%%

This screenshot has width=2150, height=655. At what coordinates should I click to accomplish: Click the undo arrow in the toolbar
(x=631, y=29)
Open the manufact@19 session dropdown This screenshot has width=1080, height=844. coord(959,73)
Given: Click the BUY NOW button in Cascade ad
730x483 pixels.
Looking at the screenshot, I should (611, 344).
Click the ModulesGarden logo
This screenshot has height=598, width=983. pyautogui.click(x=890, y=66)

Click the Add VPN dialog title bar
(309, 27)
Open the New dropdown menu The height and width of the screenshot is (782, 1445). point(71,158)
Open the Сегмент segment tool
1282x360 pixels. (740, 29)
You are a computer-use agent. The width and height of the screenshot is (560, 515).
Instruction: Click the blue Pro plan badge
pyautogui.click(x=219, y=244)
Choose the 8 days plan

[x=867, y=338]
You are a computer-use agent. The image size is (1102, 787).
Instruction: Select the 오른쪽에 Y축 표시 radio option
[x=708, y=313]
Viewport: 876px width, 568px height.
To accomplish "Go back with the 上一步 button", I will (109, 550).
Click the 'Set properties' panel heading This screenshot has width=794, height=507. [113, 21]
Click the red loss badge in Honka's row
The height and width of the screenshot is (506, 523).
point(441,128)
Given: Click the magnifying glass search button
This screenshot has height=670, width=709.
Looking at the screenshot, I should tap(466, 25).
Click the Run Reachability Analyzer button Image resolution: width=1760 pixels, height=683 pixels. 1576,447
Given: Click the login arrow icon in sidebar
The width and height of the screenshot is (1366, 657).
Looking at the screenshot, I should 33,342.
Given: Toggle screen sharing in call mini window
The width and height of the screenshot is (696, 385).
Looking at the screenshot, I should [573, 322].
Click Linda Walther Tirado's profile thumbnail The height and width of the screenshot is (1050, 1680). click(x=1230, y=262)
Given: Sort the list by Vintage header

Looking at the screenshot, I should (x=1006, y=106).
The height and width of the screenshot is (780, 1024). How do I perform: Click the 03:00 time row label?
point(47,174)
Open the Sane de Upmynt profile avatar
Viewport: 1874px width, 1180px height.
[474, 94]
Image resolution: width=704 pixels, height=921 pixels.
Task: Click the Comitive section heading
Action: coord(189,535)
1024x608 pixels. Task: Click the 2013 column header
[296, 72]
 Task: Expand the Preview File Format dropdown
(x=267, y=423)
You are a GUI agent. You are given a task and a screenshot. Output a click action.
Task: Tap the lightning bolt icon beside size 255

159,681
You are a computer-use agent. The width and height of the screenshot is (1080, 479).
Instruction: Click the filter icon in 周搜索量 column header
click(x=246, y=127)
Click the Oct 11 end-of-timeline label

%%

▸ **Goal of the exercise**
Whenever a line in the data holds "computer", copy that line.

▸ **Task solution**
You are a computer-use agent. The width and height of the screenshot is (560, 515).
You are a computer-use agent. The image size is (1102, 787).
You are a computer-use agent. The width and height of the screenshot is (1080, 479).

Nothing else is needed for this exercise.